Non-Hodgkin lymphoma (NHL) is the fourth most common diagnosis of pediatric cancer in children. The incidence of NHL increases with age, with a predominance of males. Most pediatric NHL cases are of high grade, such as Burkitt lymphoma (BL), diffuse large B cell lymphoma, lymphoblastic T cell or B cell lymphoma, and anaplastic large cell lymphoma, and have an aggressive clinical behavior in contrast to adults.[1] Timely diagnosis and treatment is extremely important.

Primary renal lymphoma (PRL), one type of NHL, restricting to kidney without other organ infiltration, is extremely rare in children.[2] Given the rarity and greatly overlapped presentations with other malignant renal lesions, pediatric PRL may be easily misdiagnosed.[3] As per literature review, most of the time they were diagnosed post-surgical resection for other clinically diagnosed malignancies. In this paper, the authors share in detail the diagnosis and management of one pediatric bilateral PRL, BL, with a review of the relevant literature on pediatric PRL.

2. Case report

A 2-year-old boy was brought to our clinic with the complaint of an incidental discovery of a large mass in his right abdomen with loss of appetite for 4 days. Physical examination confirmed the mass in the right abdomen, approximately 12 × 11 cm in size. The patient’s family lives in a rural area without any history of familial history of lymphomas or other disease including immunodeficiency-associated diseases or exposure to common carcinogens. An emergency ultrasound exam and laboratory tests was performed. A 131 × 86 × 98 mm solid heterogeneous hypoechoic mass with sparse flow were detected in his right abdominal imaging, with a small portion of normal renal parenchyma around its lower pole (Fig. 1A).
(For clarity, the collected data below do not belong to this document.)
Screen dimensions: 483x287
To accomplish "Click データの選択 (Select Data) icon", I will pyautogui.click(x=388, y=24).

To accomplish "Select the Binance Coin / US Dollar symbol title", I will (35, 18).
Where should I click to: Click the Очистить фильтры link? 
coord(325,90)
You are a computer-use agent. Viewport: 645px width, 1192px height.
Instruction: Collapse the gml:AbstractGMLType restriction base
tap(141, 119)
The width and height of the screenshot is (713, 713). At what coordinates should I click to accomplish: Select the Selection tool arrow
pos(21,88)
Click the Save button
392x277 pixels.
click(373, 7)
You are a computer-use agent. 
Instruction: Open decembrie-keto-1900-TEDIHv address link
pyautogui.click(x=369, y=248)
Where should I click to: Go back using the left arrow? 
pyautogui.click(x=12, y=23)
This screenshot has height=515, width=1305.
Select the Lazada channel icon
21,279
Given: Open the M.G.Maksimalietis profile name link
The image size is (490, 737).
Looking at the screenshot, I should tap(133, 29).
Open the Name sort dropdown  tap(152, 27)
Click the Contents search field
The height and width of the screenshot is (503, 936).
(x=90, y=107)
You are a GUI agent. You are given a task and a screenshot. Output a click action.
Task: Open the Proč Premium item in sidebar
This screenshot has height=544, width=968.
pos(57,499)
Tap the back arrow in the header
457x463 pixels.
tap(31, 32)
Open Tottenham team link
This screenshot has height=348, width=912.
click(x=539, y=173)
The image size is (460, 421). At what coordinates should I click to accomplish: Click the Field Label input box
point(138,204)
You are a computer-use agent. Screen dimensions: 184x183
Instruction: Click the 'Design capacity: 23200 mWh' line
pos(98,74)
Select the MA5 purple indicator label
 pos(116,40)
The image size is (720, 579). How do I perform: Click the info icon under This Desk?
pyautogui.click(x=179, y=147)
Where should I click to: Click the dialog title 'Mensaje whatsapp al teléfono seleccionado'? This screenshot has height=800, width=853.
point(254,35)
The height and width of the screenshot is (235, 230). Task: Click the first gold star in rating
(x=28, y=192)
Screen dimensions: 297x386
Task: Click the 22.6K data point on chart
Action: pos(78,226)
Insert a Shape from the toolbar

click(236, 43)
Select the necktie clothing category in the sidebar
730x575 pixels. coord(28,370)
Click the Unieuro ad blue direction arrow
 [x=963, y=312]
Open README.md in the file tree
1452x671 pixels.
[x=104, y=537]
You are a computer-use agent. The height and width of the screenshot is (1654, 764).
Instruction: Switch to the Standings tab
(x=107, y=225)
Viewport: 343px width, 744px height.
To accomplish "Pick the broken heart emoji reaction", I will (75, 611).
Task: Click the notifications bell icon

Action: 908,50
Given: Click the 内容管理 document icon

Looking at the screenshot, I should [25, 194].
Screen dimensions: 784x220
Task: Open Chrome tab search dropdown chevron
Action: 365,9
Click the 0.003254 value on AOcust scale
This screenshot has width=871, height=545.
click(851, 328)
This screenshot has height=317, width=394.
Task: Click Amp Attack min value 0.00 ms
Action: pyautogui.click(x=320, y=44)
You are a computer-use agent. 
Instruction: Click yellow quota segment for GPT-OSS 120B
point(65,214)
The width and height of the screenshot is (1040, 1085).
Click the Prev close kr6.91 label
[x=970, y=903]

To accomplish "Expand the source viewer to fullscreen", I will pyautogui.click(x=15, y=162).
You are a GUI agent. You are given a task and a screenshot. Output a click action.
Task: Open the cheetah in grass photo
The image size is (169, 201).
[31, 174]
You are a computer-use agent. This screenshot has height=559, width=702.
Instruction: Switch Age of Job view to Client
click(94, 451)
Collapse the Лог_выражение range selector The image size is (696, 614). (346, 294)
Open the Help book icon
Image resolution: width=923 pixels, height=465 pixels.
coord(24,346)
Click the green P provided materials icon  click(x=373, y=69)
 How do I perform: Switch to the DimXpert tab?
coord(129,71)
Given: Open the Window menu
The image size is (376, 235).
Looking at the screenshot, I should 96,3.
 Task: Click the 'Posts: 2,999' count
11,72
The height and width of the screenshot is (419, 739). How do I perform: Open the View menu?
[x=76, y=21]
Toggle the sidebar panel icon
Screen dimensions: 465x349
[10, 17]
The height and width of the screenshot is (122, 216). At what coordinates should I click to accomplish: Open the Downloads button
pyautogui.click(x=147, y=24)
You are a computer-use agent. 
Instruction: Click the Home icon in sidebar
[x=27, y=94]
Multiple solid homogeneous isoechoic lesions were also identified in his contralateral kidney (Fig. 1B).

Figure 1.:
Ultrasonography revealed a solid heterogeneous hypoechoic mass in right abdomen (A); multiple homogeneous isoechoic nodules were seen in the contralateral kidney. (B) Enhanced CT showed the large solid low-density right mass infiltrated the entire right kidney, along with multi well defined nodules in left kidney, without enlarged lymph nodes or signs of metastasis (C and D).

The laboratory data revealed elevated cancer antigen 125 (130.00 U/mL, normal range 0.01–35 U/mL), neuron-specific enolase (32.10 ng/mL, normal range 0–25 ng/mL), lactate dehydrogenase (1484 U/L, normal range 109–245 U/L), and α-hydroxybutyrate dehydrogenase (1440 U/L, normal range 72–182 U/L), along with mildly increased white blood cells (14.11 × 109/L, normal range 3.5–9.5 × 109/L) and platelets (372 × 109/L, normal range 125–350 × 109/L), slightly elevated serum uric acid (685 μmol/L, normal range 200–440 μmol/L) and decreased hemoglobin (104 g/L, normal range 130–175 g/L). Serum tests for EB virus, cytomegalovirus, and HIV virus were all negative. Urinalysis revealed positive urine protein. Chest X-ray showed normal findings.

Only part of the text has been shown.